Expression from transposable Ty elements was highly variable across strains.
However, Ty copy number is known to vary widely in different genetic backgrounds
[50],[51], suggesting that
these and other observed expression differences could be due to copy number
variations in particular strains. Indeed, numerous expression differences could
be linked to known gene amplifications in S288c, such as ASP3,
ENA1, CUP1, and hexose transporters [52],[51]. We quantified the
contribution of increased copy number to the observed increases in gene
expression relative to S288c in 6 of our strains. In general,
∼2–5% of expression differences could be wholly or
partially explained by differences in gene copy number (see Materials and Methods). YPS1009 was an exception to the
trend, since nearly 20% of genes with higher expression could be
attributed to increased copy number - most of these genes reside on Chromosome
XII. In fact, more than 80% of genes on Chromosome XII met our
criteria for increased copy number (Figure S1A), indicating that the entire
chromosome is duplicated in this strain. Another example of chromosomal
aneuploidy is evident in strain K9, for which Chromosome IX appears amplified
(Figure
S1B). Whole-chromosome aneuploidy has been frequently observed in strains
growing under severe selective pressure (for example [53]–[56].
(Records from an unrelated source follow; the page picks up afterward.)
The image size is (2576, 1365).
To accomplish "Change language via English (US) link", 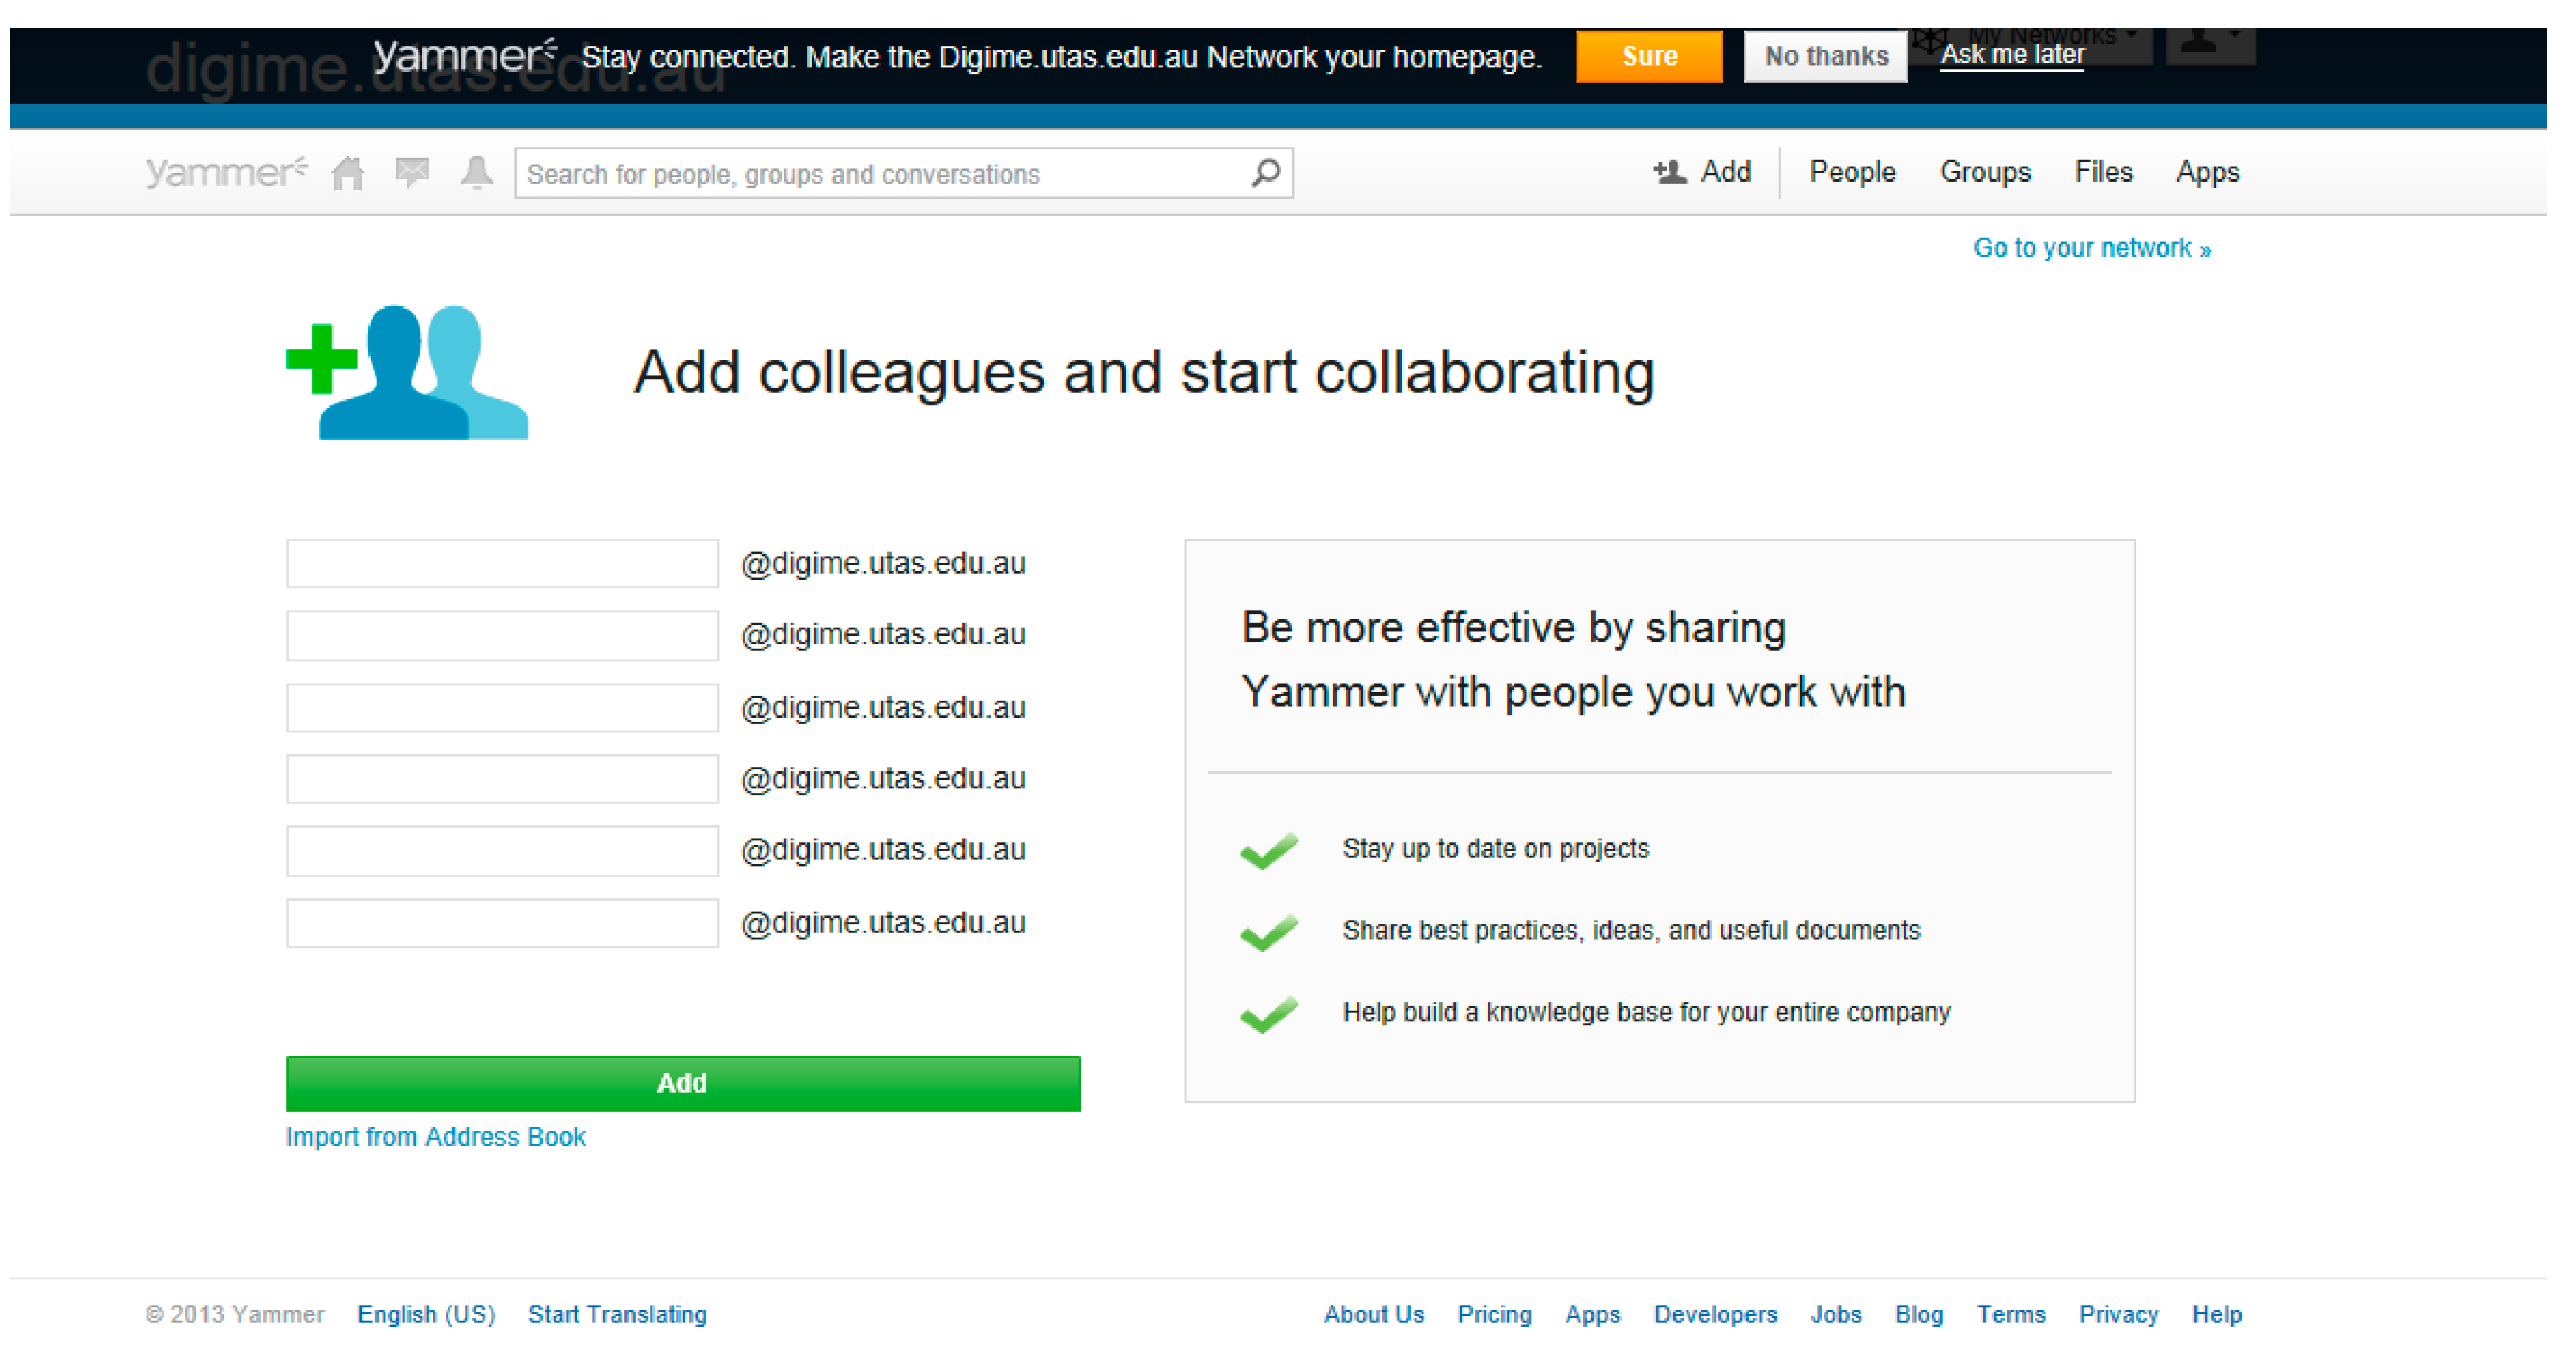I will coord(426,1314).
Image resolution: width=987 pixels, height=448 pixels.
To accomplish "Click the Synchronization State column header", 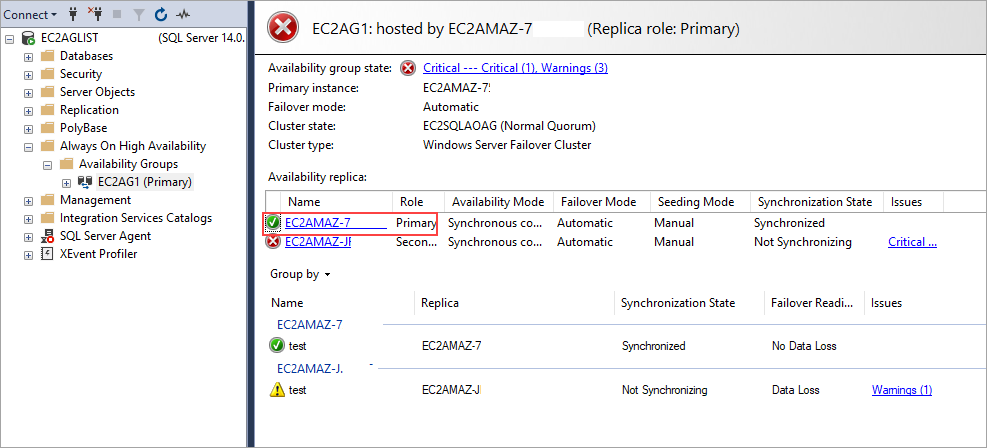I will click(814, 202).
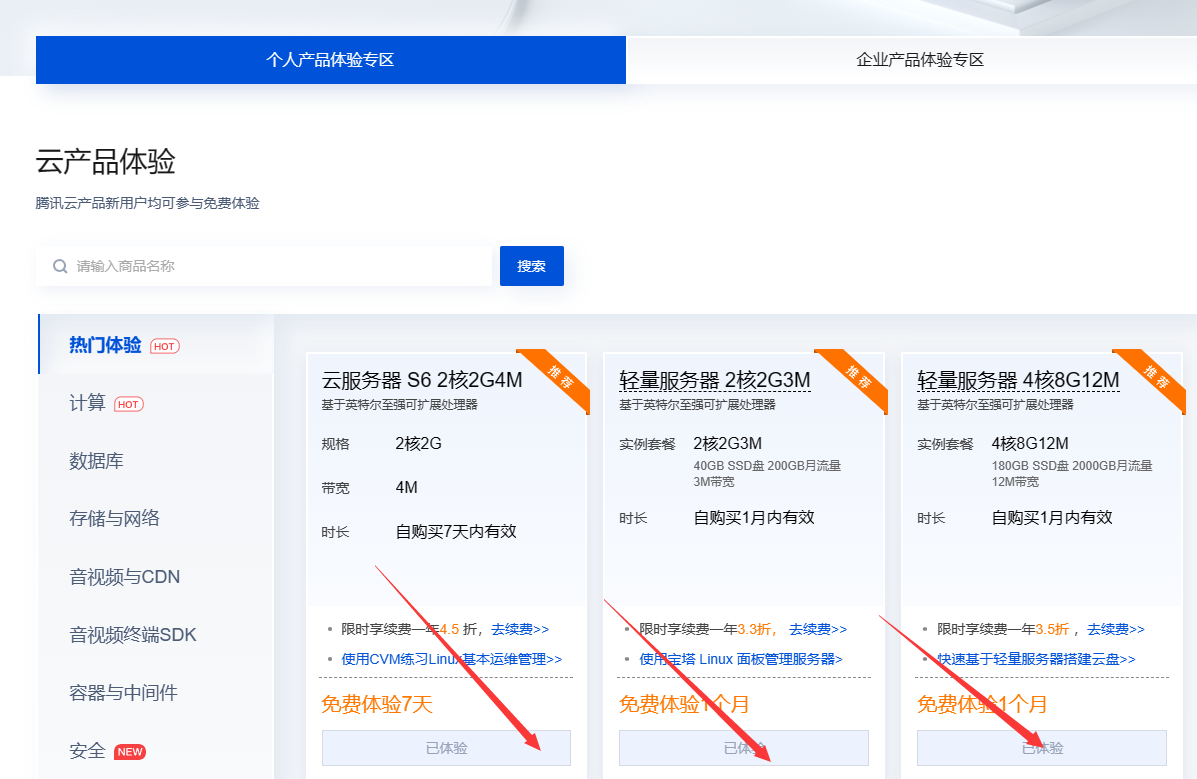
Task: Click the 搜索 button
Action: point(532,266)
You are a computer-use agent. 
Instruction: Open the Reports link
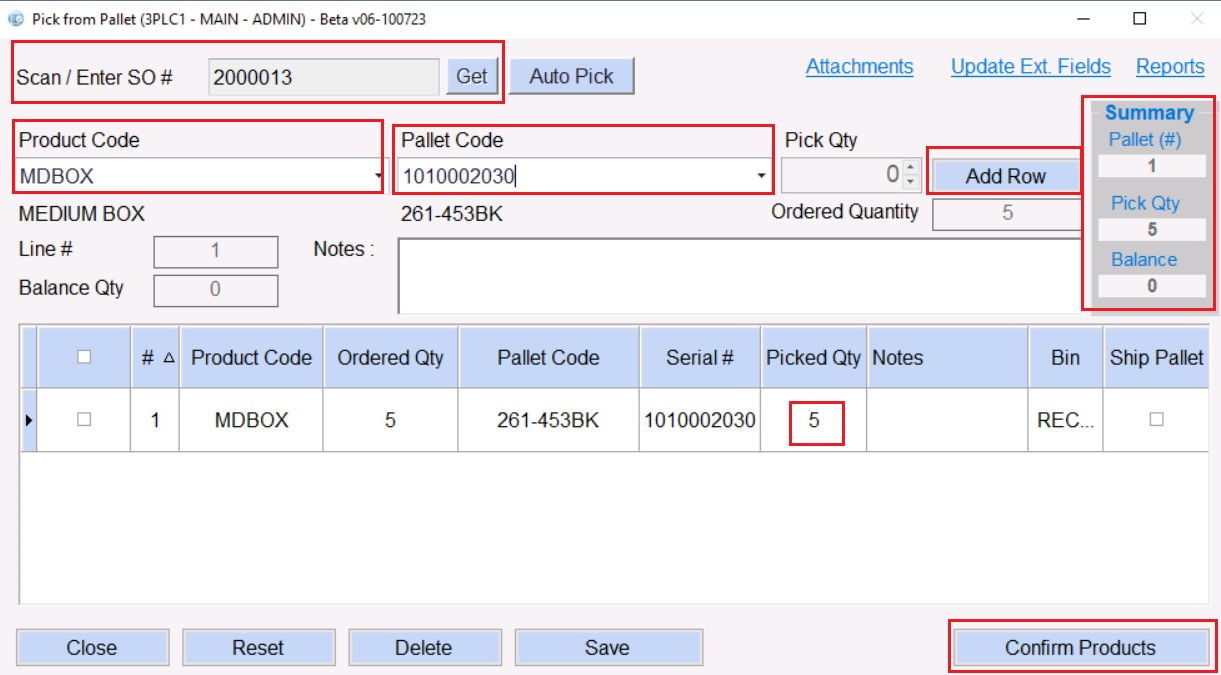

Interestingly, the majority of genes on these duplicated chromosomes do not show
elevated transcript abundance in the respective strains.In fact, only ∼25% of genes with increased copy number in each
strain showed elevated expression (defined at
FDR = 0.01 or as genes whose expression is
>1.5× over S288c). This is in stark contrast to previous
studies demonstrating little dosage compensation in S288c in response to gene
amplification and chromosomal aneuploidy, leading to the conclusion that yeast
does not have a mechanism for dosage compensation. [53],[54],[57]. Instead, our
results suggest that some form of feedback control acts to normalize the dosage
of most genes in non-laboratory yeast strains. The remaining quarter of
amplified genes may be inherently exempt from this feedback mechanism.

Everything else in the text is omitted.